§ Task details
In the records below, find each line that holds "options" and return it.

§ Records contained in a dataset
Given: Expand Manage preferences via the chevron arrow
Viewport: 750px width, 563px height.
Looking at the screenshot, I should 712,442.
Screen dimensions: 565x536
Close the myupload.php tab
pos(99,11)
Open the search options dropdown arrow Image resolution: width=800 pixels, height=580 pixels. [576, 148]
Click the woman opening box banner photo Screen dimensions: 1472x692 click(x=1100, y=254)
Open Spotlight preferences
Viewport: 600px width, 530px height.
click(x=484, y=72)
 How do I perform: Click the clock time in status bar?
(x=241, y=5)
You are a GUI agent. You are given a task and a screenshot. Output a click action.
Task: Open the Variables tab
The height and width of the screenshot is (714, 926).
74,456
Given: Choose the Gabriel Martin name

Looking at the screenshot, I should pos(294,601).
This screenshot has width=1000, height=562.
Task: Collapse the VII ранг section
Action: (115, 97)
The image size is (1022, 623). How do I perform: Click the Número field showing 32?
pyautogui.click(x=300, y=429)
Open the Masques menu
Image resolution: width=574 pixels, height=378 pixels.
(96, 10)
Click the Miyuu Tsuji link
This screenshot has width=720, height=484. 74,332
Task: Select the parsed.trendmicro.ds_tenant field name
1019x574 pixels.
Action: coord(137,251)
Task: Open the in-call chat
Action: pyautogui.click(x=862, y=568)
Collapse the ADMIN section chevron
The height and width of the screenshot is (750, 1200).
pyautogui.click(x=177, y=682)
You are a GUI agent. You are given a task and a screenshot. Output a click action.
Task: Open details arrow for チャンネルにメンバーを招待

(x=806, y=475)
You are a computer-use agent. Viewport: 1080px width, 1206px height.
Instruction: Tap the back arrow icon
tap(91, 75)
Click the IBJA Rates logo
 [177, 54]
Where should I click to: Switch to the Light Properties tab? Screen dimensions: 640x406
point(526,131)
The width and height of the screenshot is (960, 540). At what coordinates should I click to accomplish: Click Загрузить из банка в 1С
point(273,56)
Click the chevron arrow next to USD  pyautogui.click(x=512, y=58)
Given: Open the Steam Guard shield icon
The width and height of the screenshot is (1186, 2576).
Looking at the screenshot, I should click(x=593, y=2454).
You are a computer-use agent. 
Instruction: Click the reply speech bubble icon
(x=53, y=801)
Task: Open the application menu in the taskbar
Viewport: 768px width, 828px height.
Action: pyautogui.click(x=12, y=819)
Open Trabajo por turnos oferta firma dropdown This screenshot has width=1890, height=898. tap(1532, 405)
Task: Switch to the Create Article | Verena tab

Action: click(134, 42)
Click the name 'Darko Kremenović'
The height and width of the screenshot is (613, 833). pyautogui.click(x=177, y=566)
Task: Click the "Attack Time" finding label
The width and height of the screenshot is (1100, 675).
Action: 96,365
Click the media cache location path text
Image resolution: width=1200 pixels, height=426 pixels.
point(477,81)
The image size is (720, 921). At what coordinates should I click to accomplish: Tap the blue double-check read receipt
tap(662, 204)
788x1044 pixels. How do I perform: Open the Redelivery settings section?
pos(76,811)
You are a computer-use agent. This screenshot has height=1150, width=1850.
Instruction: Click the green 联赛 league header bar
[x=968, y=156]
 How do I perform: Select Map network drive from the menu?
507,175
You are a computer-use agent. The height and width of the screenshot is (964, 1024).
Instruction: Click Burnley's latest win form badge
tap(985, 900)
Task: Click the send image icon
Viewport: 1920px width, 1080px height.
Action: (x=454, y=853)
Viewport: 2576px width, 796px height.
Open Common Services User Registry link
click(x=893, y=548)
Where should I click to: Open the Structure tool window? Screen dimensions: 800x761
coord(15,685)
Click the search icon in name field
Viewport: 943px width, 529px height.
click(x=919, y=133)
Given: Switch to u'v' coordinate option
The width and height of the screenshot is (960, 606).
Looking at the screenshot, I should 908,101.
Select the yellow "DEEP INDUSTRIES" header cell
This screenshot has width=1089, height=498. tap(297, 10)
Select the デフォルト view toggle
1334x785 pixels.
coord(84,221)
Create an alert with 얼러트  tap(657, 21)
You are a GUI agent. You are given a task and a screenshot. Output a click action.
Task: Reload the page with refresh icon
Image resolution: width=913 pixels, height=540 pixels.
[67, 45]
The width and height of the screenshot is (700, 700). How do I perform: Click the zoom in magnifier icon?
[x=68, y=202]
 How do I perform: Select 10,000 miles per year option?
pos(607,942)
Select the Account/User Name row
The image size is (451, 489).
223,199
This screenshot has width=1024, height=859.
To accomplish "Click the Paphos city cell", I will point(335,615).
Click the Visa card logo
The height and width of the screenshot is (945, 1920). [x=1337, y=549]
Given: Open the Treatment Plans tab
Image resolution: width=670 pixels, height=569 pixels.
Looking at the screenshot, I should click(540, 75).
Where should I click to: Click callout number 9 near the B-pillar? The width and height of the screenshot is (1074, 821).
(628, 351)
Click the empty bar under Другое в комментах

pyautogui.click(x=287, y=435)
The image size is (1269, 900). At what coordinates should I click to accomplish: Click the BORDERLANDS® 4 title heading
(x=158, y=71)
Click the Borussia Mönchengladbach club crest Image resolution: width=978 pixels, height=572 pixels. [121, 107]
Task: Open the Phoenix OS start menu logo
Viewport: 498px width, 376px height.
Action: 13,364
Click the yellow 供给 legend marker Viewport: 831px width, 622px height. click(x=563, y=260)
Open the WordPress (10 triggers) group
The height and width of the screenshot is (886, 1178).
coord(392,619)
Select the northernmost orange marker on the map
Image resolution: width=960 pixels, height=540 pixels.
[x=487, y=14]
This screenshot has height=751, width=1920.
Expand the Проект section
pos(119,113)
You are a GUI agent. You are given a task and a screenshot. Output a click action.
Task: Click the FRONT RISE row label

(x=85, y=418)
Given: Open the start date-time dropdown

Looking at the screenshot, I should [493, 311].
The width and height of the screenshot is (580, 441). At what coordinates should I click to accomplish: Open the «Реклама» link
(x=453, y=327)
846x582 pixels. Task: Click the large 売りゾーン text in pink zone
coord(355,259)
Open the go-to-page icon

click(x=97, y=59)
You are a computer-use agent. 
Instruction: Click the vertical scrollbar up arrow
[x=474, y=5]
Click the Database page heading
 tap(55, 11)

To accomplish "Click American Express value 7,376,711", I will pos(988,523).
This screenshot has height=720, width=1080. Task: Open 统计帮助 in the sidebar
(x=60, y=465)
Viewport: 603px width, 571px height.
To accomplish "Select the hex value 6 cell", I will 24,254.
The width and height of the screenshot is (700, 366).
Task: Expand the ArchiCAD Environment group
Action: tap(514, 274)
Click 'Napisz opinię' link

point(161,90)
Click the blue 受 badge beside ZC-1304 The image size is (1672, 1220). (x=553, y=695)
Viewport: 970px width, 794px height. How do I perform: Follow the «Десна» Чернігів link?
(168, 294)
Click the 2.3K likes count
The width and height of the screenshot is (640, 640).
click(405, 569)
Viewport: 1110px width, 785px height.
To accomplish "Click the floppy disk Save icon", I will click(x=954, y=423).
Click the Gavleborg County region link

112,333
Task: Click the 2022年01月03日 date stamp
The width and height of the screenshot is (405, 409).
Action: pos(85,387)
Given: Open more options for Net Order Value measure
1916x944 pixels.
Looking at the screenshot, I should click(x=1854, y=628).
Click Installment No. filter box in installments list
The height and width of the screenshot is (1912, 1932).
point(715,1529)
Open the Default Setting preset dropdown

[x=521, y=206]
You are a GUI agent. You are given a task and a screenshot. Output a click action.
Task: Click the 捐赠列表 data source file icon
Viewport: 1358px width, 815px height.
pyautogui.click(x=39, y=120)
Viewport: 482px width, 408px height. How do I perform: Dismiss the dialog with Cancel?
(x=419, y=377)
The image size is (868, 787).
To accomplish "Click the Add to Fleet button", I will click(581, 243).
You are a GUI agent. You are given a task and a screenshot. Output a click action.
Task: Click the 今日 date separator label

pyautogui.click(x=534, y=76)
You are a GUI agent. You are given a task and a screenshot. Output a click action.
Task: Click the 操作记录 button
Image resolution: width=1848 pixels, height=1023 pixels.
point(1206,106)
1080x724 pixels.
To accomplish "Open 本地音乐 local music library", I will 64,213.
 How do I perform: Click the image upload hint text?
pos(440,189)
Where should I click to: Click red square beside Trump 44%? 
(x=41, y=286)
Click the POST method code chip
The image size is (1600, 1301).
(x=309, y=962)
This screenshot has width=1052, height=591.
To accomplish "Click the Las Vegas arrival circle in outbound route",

§ Answer to this task
Open the search options dropdown arrow Image resolution: width=800 pixels, height=580 pixels. [576, 148]
Given: Open more options for Net Order Value measure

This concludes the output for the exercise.